When consumers began to demand more product reliability and product choices and producers searched for ways to satisfy them, companies had to reinvent manufacturing techniques and objectives.
To accommodate “the needs and wants of the customer” and “doing it right the first time,” has quality and cost considerations right at the center of it all.
Obviously, the manufacturer capable of producing a quality product productively and economically, has the edge in a competitive marketplace.
It is a misconception to assume, that quality and cost are diverging criteria.
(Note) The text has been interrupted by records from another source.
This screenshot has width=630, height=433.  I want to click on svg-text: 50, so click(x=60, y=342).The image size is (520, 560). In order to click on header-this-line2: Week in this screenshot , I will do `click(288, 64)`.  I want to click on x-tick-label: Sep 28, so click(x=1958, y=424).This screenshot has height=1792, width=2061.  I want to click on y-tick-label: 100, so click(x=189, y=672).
In fact, there are numerous proven tools, systems and processes, if applied properly and systematically, that lower manufacturing costs by simultaneously increasing product quality.
Individually, they are good - together they are formidable.
The path to Low Cost - High Quality leads to:
PROCESS-ORIENTED MANUFACTURING - A given process determines performance and precision. Their correlation is such, that an increase in one, usually brings with it a decrease in the other. Only the switch to a different process can yield an increase in both performance and precision.
APPLIED CONCURRENT ENGINEERING - Patching up and reworking are costly. Eliminating production problems before they happen, can easily be applied with the right cooperative engineering principles
SIMPLIFYING MACHINING AND OPTIMIZING IT - Design Engineering and Production Engineering must direct their attention to the individual aspects of machining that determine its economical aspects.
SUBSTITUTING CUTTING TOOL TECHNOLOGY - Some machining processes have improved over others in recent years, hence substituting them just make sense. Case in point: hard turning vs. grinding, or slot milling vs. EDM, or fineboring vs. reaming and others.
ADVANCED TOOLING SYSTEMS - Intricately designed cutting tool systems open up avenues of unheard of proportions. One-pass machining, one-side machining and combination tooling improve manufacturing consistency and predictability.
THE FUTURE HAS ALREADY BEGUN - Manufacturing's goal of increasing quality and decreasing cost associated with it is a realistic goal indeed, if we only put the proven processes, systems and techniques in place.